I was also treated to the sight of sandhill cranes in flight. These big birds are always a treat to see, but I seldom see one in flight. Most of the time I see a family of cranes hunting together for breakfast.

These gangly birds have a rather distinctive call that can be heard blocks away. As soon as I hear it I’m on the lookout for our neighborhood family of sandhill cranes.

This morning I also had the special treat of seeing the moon on one side and the morning sun on the other. I always appreciate when that happens.

I say a prayer of thankfulness for all of nature’s wonders.

Each day when I start my morning gratitude walk I am especially grateful if I can walk. With multiple physical problems, (as we get older we all have them) some days are better than others. But even if I can only walk a shorter distance than I want, I do it with a happy heart.

The older I get, the more gratitude I feel. There is very little that I take for granted.

When I was still working, my mornings were rushed as I drove to work. I didn’t take time to linger and didn’t take time to savor the start of the day.

When no time clock dictates your life, there is plenty of time to savor the day … plenty of time to say “thank you” for the many simple pleasure that come our way.

I don’t think we do that often enough.

Be truthful, don’t many of us take life for granted? Aren’t we so caught up in routine that we fail to grasp the fact that there is no such thing as a routine day? Each one is special in its own way.

Do I remember to feel gratitude throughout the day? Not constantly.

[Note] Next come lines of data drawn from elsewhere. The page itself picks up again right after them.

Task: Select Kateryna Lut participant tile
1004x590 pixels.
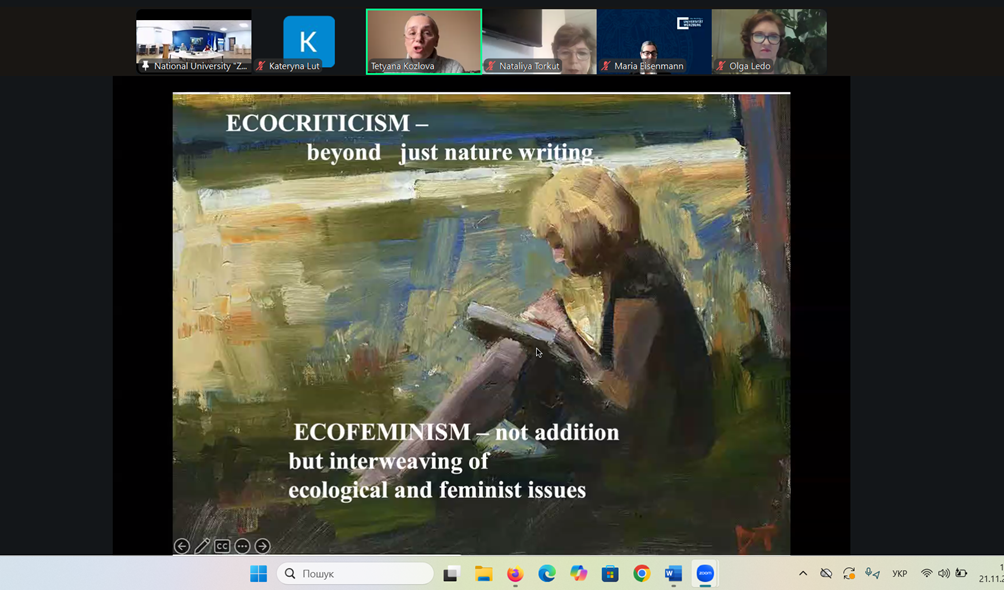Action: [x=308, y=41]
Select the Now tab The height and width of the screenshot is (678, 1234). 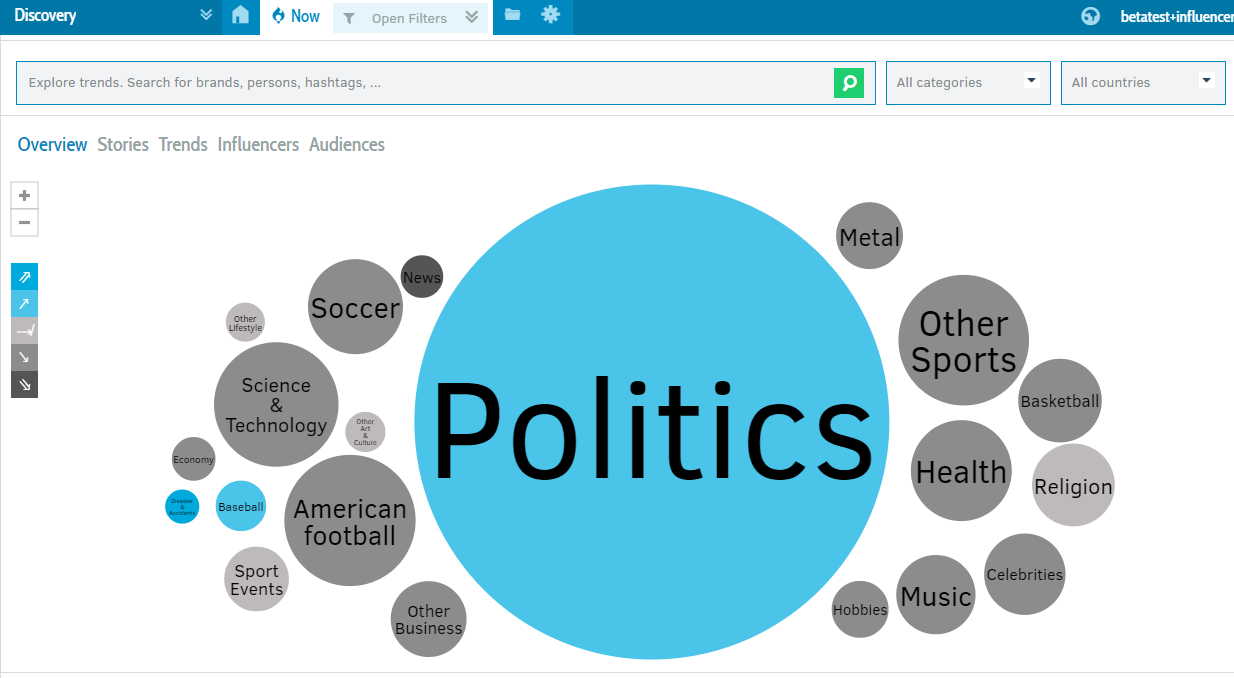[x=296, y=17]
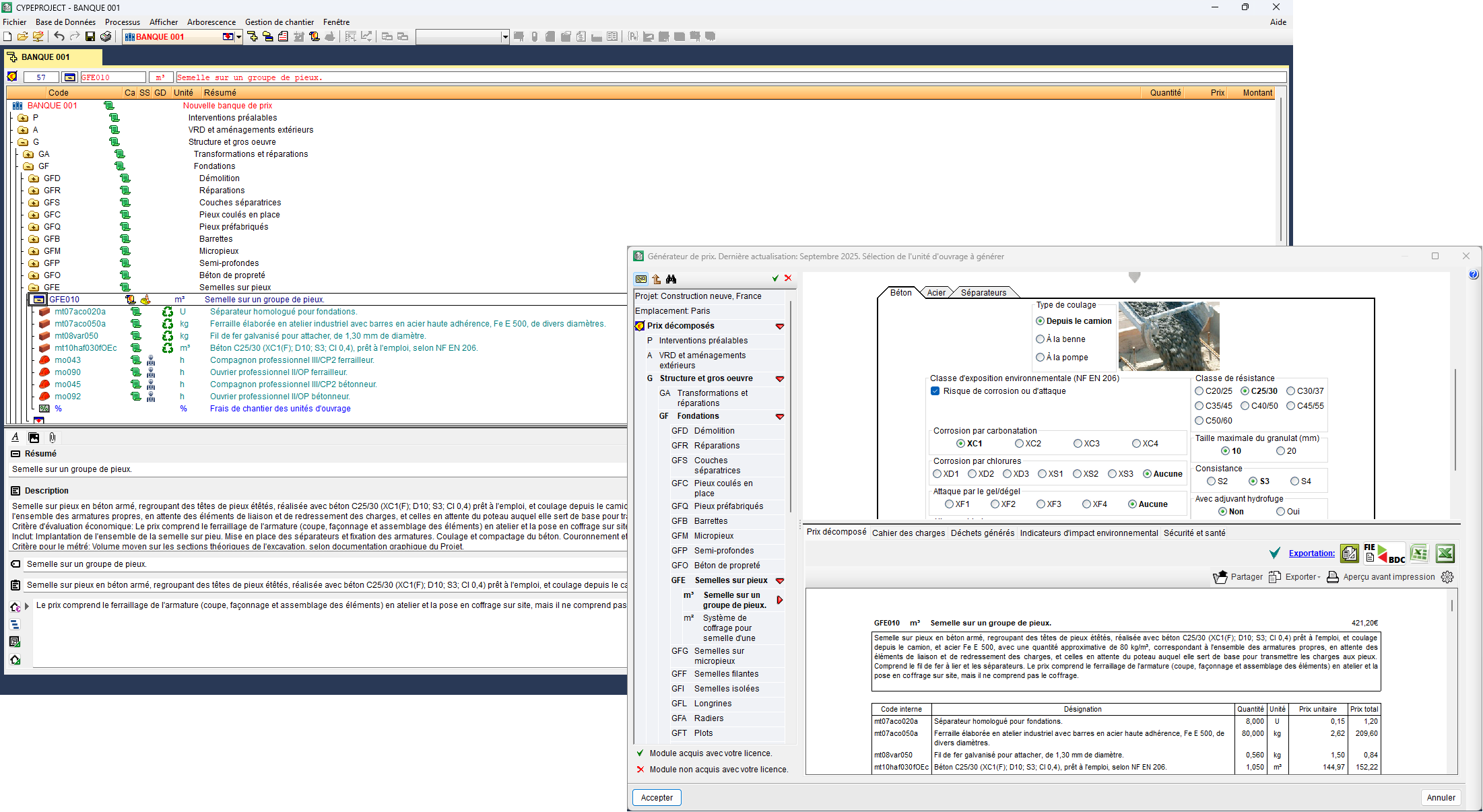Click the save disk toolbar icon
Screen dimensions: 1483x812
(90, 37)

Like the rest of us, I sometimes get caught up in the busyness of the day and don’t think about its grandeur. I just think about my daily schedule and keep an eye on my wristwatch as I go from one activity to another.

When I catch myself doing that I give myself a mental shake, take some deep breaths and think about the blessings that abound in my life.

I’ve always said that life is like a big incredible banquet and I’m like a starved person who wants as much of it as possible.

I’ve learned that it doesn’t matter what I do or what I accomplish during any given day. All that matters is that I enjoy every single day … and that I appreciate all the good things life brings my way.

What about the bad things? What about the worries and the big problems we all get hit with sooner or later?

Scripture tells us to be thankful for every circumstance.

“Give thanks at all times for all things,” the Bible tells us.

I confess I have not yet learned to feel grateful for problems that involve my children. I find it easier to come to gripes with my own problems. But there isn’t a parent alive who wants to see their children hurting.

Sometimes we hurt in a major ways when we lose a loved one.

I remember going to a grief support class where we were told we should be grateful for our grief because grief springs from love. We were reminded we should be grateful for all the love that has come into our lives.

While I understood what the counselor was saying, at the time I found it hard to be grateful to be grieving.

As the years have progressed, my gratitude has deepened and matured. According to several surveys I read older people are more prone to be filled with gratitude.

Many of my close friends give praise for everything that comes their way, including the worst of times. I’m trying to get to that point.

Meanwhile, I will never stop being thankful for every day of life.